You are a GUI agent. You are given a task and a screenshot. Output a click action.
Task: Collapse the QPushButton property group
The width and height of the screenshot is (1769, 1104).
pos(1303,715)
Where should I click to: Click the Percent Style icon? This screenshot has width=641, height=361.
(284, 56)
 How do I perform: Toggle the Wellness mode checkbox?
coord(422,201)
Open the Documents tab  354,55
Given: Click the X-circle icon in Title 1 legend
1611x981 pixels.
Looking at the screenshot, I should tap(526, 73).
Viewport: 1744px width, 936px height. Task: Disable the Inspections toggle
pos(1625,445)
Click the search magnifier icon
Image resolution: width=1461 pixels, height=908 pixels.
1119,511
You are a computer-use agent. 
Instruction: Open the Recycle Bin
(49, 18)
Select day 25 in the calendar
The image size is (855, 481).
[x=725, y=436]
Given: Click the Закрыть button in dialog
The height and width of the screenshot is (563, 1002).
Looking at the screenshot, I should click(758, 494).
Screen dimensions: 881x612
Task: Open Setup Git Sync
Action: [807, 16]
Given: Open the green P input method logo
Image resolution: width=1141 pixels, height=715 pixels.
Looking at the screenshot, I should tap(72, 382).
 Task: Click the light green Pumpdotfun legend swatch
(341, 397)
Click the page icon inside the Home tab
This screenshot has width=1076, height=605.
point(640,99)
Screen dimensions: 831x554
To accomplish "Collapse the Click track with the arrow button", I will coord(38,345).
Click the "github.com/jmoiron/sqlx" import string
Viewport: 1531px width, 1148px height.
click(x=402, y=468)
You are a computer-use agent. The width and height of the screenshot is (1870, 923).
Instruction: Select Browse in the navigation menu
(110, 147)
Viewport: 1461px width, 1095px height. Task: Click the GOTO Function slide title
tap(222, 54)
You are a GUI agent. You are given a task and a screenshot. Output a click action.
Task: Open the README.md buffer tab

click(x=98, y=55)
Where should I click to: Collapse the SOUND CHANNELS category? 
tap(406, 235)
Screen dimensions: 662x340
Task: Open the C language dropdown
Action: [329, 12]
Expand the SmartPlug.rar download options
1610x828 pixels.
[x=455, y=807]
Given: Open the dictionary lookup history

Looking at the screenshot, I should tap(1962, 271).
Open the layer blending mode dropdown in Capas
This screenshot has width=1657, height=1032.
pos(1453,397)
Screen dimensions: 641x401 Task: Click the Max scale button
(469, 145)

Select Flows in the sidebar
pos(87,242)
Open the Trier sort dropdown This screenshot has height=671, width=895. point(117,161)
════
What is required:
Scan the listing for "computer" and copy out each line that has it.

Task solution:
You are a computer-use agent. 
You are a computer-use agent. The width and height of the screenshot is (1870, 923).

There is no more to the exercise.